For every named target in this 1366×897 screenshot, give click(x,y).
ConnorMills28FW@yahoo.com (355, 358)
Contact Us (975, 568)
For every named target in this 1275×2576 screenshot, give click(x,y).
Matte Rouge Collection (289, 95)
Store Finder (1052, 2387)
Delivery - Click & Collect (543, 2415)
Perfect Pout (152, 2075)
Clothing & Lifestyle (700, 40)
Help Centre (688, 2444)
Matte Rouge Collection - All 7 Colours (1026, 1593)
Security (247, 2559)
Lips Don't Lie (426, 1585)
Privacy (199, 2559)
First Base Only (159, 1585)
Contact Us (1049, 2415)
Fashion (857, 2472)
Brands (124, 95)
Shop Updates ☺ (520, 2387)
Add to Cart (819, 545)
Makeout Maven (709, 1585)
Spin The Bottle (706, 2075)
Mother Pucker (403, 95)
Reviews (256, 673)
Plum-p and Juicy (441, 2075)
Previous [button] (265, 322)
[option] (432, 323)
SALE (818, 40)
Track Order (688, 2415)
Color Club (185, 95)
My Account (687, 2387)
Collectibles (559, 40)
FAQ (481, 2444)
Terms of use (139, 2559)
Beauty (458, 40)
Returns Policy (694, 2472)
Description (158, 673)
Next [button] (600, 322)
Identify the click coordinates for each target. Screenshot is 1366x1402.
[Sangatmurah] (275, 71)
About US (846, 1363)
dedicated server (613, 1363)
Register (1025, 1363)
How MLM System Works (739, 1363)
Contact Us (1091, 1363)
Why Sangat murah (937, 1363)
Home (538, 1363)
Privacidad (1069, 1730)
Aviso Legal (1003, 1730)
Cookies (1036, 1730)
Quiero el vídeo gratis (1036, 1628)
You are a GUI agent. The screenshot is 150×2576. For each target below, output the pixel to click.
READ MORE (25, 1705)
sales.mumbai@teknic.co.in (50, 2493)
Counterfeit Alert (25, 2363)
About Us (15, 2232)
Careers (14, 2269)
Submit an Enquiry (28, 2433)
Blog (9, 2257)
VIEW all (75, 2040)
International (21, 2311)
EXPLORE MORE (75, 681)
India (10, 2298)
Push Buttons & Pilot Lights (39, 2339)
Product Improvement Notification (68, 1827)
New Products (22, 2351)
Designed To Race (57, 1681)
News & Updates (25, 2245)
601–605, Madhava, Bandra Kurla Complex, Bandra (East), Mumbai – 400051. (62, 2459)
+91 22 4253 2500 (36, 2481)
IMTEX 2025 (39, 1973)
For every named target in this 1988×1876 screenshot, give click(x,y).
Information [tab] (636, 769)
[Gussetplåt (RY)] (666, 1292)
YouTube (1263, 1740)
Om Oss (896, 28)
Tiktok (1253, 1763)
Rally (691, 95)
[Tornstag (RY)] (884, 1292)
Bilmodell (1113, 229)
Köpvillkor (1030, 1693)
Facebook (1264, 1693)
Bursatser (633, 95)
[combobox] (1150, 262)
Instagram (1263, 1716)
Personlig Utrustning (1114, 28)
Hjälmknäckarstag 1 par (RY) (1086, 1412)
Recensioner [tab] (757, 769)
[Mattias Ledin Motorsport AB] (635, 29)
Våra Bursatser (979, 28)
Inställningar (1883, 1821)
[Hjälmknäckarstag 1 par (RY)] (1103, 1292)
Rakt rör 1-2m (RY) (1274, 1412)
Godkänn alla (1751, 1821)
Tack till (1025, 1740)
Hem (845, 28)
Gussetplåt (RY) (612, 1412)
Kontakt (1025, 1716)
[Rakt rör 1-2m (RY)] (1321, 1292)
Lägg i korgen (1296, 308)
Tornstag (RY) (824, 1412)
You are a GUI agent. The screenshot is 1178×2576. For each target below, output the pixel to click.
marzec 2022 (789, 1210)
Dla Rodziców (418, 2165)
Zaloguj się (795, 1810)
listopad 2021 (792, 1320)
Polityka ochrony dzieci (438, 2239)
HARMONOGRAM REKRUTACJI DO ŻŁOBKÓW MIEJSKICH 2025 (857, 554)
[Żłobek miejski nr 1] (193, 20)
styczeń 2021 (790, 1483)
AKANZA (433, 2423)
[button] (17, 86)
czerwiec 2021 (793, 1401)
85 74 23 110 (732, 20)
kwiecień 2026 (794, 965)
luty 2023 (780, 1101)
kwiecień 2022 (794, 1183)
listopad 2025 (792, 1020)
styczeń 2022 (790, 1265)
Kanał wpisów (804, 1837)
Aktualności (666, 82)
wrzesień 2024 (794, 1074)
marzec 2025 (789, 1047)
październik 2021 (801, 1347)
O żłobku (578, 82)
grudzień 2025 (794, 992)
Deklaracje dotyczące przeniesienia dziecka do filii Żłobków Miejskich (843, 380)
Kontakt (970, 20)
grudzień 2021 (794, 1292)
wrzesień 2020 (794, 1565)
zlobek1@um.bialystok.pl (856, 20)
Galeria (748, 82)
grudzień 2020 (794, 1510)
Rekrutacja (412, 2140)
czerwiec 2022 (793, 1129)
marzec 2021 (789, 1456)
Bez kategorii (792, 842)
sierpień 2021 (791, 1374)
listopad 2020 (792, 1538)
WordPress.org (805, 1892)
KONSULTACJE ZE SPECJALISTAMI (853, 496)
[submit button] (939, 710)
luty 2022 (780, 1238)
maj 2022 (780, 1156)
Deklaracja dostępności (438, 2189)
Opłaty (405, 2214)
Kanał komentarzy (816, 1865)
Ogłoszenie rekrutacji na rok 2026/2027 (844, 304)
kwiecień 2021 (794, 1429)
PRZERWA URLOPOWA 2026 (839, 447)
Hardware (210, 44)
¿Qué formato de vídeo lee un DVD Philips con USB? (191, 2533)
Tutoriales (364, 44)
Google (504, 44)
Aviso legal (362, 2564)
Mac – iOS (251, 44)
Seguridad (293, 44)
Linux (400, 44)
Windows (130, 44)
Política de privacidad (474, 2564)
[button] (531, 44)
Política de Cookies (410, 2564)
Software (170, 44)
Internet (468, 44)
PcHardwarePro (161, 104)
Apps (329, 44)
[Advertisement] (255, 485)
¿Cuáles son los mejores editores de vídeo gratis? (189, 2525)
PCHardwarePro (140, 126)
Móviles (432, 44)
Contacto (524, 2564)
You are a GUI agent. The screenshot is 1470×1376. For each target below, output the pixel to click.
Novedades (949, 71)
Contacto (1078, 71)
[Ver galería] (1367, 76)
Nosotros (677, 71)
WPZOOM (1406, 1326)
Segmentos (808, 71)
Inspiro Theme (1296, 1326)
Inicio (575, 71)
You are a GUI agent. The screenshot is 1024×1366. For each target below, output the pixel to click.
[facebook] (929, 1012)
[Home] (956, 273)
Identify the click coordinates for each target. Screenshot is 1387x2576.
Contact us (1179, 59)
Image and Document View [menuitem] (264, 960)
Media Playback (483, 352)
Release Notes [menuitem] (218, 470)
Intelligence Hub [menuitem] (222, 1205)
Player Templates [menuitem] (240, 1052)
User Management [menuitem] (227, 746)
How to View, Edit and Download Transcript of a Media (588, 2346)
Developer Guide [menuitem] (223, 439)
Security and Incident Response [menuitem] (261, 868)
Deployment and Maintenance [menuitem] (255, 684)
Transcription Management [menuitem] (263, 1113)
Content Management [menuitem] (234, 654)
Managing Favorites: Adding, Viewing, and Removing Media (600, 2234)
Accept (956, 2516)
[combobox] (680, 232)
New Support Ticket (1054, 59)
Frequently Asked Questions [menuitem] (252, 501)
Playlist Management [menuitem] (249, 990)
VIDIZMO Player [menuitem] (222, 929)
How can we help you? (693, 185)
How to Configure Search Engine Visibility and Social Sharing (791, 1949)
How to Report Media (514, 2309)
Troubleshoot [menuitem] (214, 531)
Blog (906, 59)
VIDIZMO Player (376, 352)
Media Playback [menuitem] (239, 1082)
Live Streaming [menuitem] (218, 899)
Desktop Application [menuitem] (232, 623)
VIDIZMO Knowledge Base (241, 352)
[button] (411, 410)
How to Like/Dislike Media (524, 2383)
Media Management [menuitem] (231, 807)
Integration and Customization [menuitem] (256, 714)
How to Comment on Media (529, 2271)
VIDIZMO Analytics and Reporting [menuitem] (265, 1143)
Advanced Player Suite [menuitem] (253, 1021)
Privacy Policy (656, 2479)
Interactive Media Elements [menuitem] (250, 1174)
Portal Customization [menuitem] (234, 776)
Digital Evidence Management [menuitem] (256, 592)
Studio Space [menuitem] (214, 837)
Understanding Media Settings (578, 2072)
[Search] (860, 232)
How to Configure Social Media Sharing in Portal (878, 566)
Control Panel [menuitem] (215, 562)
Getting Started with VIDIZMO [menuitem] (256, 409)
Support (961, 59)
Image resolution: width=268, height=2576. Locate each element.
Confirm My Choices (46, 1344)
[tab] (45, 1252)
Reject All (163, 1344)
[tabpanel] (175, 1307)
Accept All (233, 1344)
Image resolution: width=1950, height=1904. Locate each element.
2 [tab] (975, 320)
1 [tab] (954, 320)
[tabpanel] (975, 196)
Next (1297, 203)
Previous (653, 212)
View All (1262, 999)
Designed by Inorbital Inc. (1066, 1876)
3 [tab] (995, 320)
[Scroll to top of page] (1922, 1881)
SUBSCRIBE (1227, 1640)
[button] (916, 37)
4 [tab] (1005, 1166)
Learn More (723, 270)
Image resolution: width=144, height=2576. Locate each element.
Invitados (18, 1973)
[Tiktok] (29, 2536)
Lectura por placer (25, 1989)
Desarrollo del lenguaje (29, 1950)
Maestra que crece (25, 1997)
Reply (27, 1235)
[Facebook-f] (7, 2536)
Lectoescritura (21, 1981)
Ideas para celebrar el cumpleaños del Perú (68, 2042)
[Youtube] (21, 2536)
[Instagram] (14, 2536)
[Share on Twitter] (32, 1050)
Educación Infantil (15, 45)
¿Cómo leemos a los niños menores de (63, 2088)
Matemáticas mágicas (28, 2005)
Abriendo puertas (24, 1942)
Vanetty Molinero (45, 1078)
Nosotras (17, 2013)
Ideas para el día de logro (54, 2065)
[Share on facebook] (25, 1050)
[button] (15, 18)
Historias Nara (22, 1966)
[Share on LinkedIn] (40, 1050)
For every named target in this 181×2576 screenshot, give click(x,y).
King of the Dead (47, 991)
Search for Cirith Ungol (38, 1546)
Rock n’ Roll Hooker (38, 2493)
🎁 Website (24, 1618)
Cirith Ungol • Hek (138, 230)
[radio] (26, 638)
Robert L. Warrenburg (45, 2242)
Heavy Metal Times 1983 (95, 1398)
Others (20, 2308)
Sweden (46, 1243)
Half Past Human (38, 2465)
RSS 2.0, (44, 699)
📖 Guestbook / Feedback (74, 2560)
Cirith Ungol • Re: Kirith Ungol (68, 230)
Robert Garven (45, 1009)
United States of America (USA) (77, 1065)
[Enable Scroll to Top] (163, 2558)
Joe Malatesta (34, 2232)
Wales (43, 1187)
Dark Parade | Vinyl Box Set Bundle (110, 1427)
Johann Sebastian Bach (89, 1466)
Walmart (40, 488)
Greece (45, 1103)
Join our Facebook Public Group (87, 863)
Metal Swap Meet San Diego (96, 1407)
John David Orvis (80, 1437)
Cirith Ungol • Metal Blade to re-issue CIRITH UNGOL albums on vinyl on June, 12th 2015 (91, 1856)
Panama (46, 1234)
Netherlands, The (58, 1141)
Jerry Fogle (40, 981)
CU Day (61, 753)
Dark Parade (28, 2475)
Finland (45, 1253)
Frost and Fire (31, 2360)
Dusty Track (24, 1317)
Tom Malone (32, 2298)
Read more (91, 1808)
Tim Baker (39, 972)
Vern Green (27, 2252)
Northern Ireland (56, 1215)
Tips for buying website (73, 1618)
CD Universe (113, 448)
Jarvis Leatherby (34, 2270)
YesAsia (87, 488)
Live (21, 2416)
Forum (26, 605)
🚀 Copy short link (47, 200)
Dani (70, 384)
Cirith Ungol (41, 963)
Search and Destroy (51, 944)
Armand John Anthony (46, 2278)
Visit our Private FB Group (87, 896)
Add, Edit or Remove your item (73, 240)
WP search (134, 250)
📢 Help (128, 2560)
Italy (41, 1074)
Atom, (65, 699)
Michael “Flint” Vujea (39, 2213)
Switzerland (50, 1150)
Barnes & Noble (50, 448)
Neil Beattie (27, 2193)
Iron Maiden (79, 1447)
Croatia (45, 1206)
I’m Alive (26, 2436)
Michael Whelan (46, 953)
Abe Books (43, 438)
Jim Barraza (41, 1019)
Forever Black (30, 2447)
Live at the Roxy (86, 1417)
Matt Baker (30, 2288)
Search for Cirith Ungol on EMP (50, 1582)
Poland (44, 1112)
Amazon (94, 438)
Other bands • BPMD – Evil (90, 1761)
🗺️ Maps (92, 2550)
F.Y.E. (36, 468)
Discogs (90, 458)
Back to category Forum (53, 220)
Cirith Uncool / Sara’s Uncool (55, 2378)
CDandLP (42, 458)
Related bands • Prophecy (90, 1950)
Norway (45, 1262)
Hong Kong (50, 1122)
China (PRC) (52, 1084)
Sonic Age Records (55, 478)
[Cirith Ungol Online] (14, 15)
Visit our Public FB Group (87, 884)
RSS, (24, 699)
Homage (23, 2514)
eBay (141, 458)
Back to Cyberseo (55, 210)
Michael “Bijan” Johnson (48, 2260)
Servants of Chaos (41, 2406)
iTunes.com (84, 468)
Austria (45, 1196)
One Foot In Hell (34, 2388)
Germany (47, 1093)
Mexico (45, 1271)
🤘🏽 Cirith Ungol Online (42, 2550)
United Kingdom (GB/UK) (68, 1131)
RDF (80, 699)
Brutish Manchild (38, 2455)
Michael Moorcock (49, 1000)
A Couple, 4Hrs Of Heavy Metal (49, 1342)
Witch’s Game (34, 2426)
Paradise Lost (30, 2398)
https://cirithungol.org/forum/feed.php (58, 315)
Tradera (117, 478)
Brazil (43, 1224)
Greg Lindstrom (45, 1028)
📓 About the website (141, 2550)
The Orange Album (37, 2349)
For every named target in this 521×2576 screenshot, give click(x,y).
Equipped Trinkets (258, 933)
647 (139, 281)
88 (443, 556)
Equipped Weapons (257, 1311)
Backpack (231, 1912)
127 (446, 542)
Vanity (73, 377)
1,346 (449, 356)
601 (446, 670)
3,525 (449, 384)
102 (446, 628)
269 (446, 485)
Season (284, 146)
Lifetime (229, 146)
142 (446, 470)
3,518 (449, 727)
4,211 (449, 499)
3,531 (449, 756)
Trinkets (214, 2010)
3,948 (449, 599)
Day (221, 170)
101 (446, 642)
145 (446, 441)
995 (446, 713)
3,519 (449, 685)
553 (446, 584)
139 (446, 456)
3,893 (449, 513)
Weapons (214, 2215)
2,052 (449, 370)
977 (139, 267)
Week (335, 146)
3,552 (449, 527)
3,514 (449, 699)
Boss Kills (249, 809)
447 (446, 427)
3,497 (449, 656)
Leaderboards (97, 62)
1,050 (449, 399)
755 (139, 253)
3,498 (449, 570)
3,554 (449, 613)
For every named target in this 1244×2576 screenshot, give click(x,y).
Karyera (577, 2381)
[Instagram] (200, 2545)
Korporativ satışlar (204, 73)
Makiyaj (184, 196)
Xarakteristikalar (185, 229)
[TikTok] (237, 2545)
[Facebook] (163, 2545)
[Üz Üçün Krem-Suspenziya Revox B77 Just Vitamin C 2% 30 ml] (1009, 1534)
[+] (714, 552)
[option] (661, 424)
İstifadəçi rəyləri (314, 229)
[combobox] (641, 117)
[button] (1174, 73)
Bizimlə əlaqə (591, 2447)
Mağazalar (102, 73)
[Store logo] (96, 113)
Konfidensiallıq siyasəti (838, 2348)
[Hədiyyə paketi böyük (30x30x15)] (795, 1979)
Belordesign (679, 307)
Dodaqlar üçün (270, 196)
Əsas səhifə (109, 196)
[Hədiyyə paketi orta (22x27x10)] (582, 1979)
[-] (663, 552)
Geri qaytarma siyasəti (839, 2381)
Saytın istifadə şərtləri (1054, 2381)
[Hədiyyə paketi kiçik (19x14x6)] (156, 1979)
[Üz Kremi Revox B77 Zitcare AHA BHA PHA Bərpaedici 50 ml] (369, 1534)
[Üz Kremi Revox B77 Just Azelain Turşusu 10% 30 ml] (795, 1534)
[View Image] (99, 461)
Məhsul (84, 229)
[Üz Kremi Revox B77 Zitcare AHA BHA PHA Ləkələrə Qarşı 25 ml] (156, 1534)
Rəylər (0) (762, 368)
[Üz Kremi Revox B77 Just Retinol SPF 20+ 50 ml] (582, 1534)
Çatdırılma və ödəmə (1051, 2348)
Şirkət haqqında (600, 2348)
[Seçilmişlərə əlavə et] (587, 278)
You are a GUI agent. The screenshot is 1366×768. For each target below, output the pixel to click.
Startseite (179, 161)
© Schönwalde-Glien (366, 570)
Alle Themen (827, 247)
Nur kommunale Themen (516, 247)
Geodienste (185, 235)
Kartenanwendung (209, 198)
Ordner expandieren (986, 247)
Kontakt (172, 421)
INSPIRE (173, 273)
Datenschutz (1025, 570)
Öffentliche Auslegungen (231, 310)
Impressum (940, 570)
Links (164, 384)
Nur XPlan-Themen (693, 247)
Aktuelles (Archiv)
+++
Nothing from before the line containing "Alle Themen (827, 247)" should appear; copy that line and each one after it through the last line of the entries, exactly.

Alle Themen (827, 247)
Nur kommunale Themen (516, 247)
Geodienste (185, 235)
Kartenanwendung (209, 198)
Ordner expandieren (986, 247)
Kontakt (172, 421)
INSPIRE (173, 273)
Datenschutz (1025, 570)
Öffentliche Auslegungen (231, 310)
Impressum (940, 570)
Links (164, 384)
Nur XPlan-Themen (693, 247)
Aktuelles (Archiv)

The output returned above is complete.